> _Exercise aim_: The records that follow are to be transcribed in full, leaving out each picture.

Data records
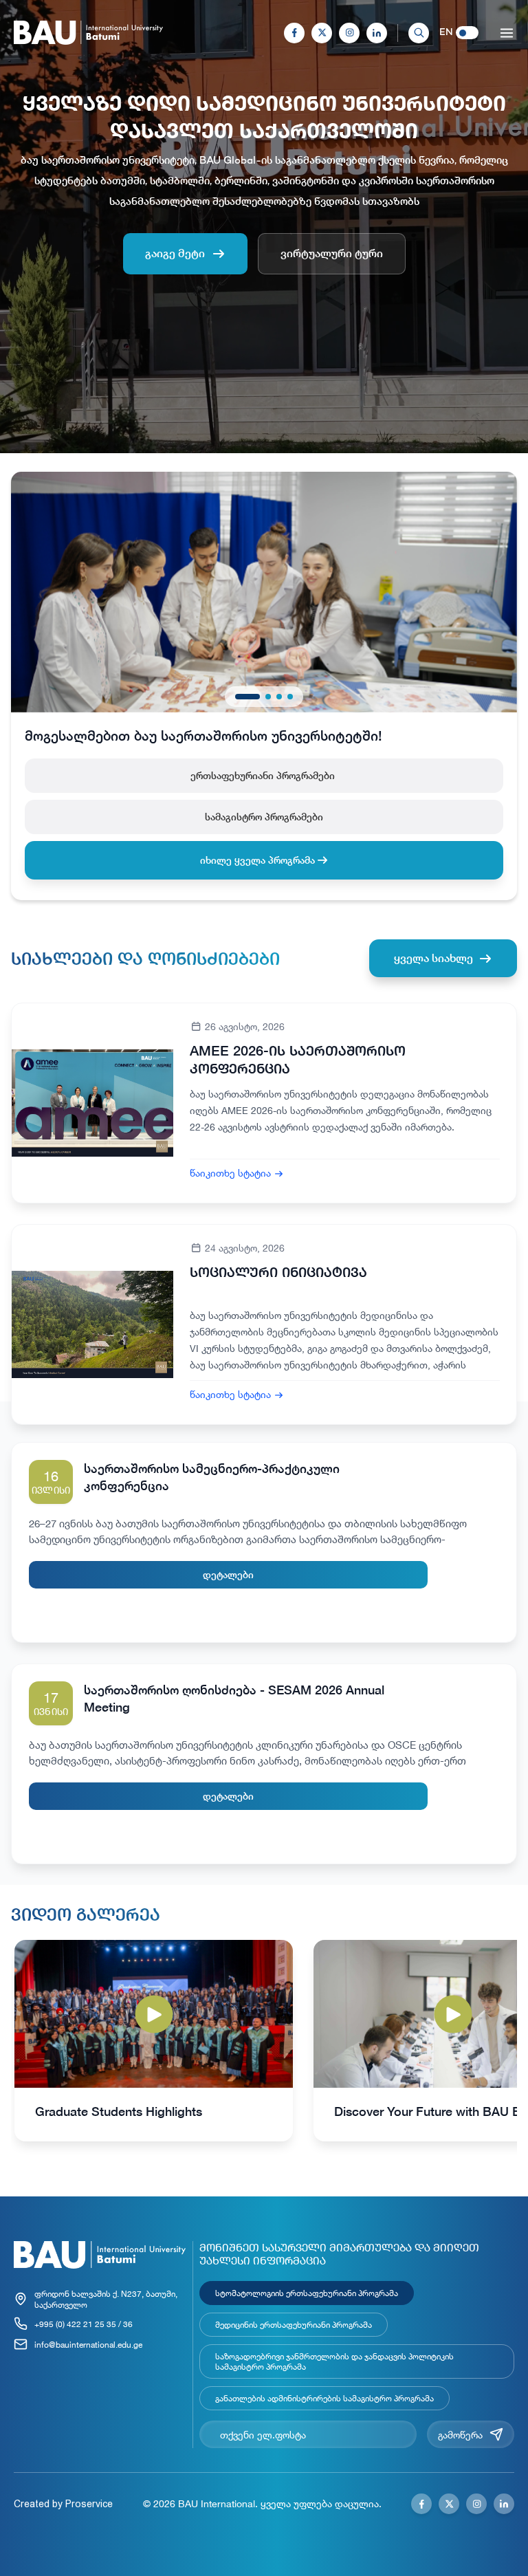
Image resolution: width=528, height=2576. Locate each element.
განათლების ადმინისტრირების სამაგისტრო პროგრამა (324, 2397)
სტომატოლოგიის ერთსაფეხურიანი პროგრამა (306, 2292)
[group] (153, 2040)
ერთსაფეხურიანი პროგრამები (264, 775)
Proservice (89, 2503)
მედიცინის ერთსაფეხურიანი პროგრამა (293, 2324)
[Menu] (506, 33)
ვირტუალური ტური (331, 253)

> _The completed task_:
Image resolution: width=528, height=2576. Locate each element.
განათლების ადმინისტრირების სამაგისტრო პროგრამა (324, 2397)
სტომატოლოგიის ერთსაფეხურიანი პროგრამა (306, 2292)
[group] (153, 2040)
ერთსაფეხურიანი პროგრამები (264, 775)
Proservice (89, 2503)
მედიცინის ერთსაფეხურიანი პროგრამა (293, 2324)
[Menu] (506, 33)
ვირტუალური ტური (331, 253)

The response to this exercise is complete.